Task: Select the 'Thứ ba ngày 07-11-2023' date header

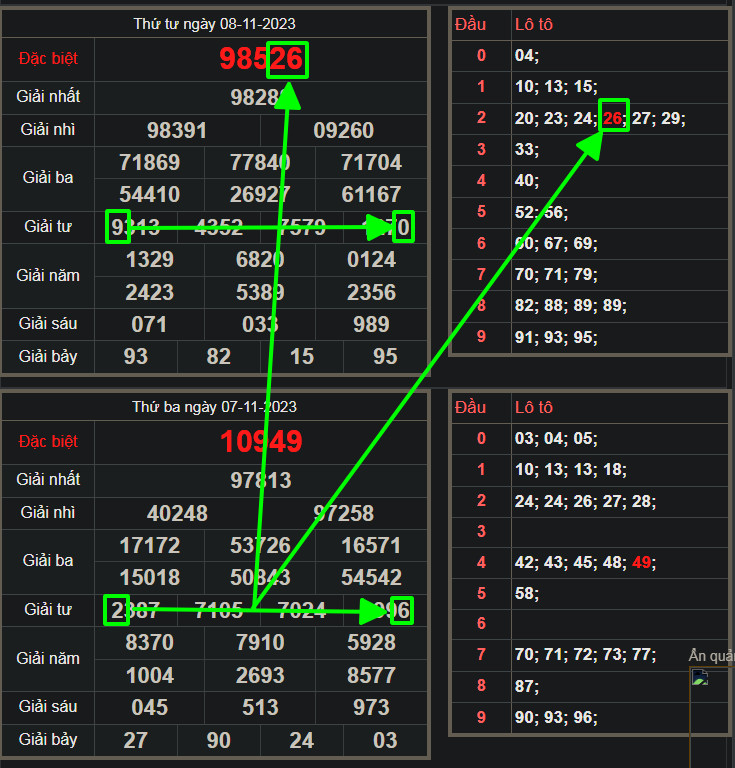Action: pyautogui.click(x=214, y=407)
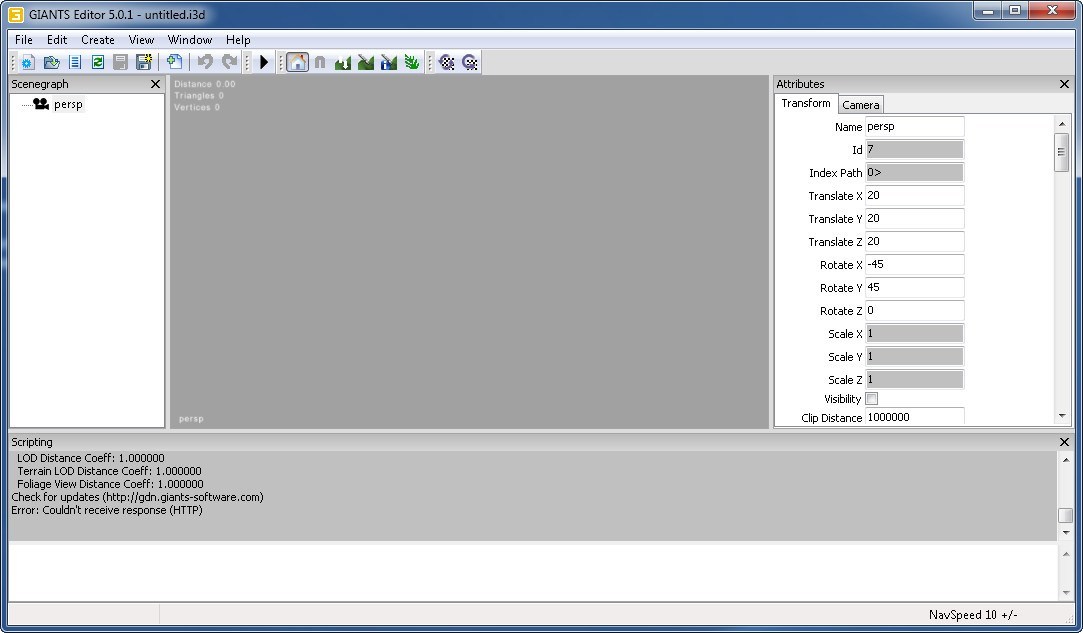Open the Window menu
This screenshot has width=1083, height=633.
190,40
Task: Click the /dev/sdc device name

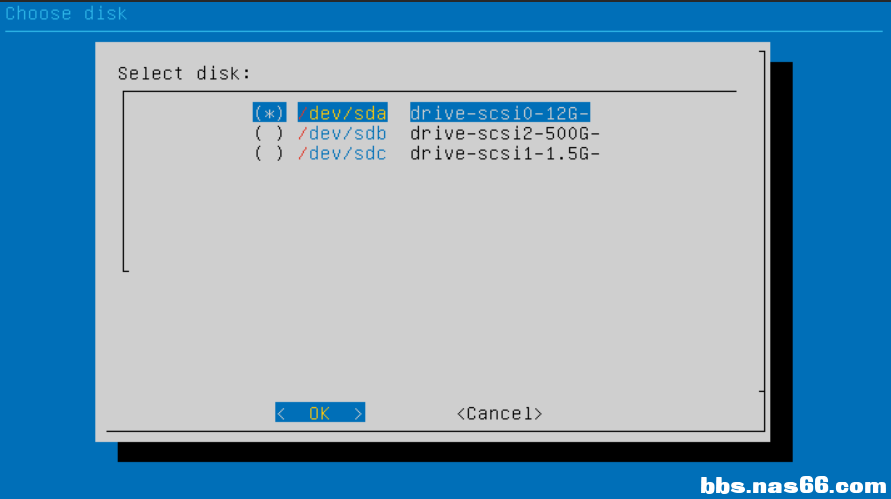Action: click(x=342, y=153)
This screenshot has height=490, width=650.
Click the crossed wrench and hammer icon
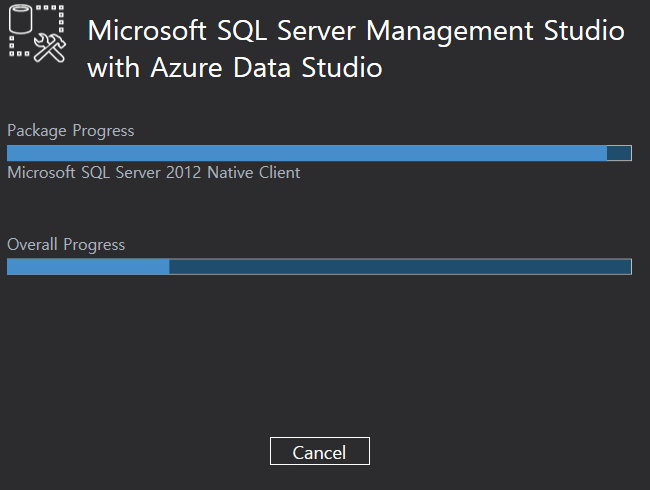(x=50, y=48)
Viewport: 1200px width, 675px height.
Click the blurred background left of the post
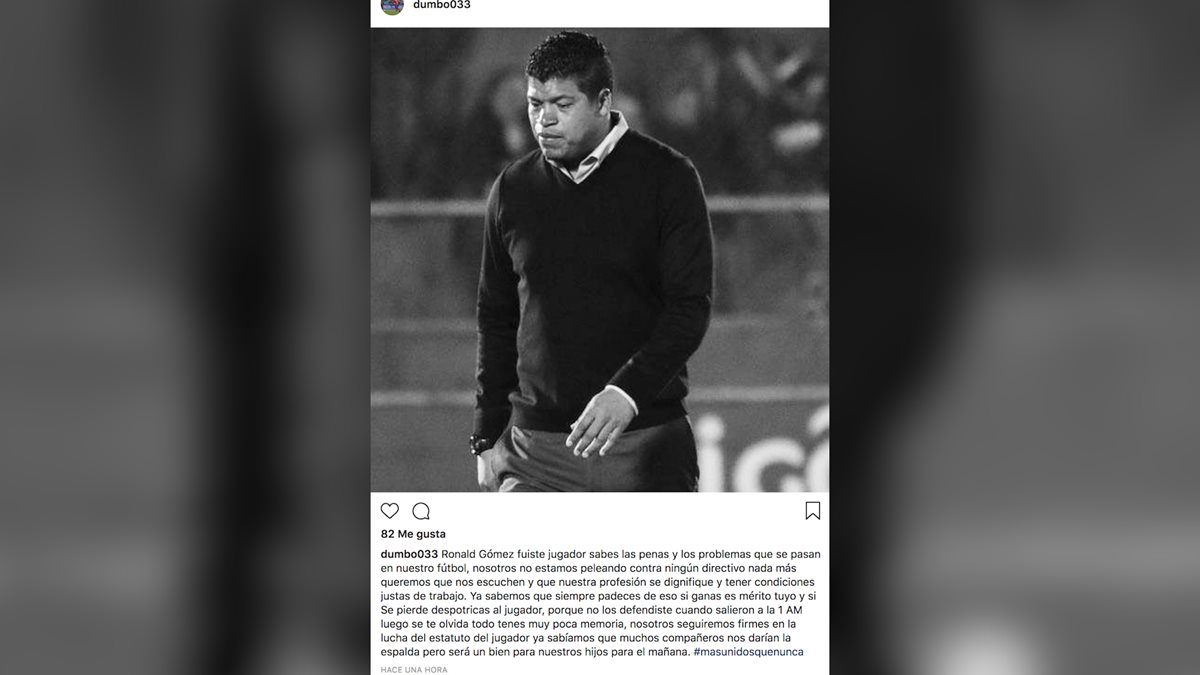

────────────────────────────────────────

**Task brief:** Please set down exactly the lines from the one holding "Task: Click the /dev/sdc device name" through the last line of the entries, both ends included, and skip pictures.

**Reply to the exercise:**
Task: Click the /dev/sdc device name

Action: click(x=342, y=153)
This screenshot has height=490, width=650.
Click the crossed wrench and hammer icon
(x=50, y=48)
Viewport: 1200px width, 675px height.
Click the blurred background left of the post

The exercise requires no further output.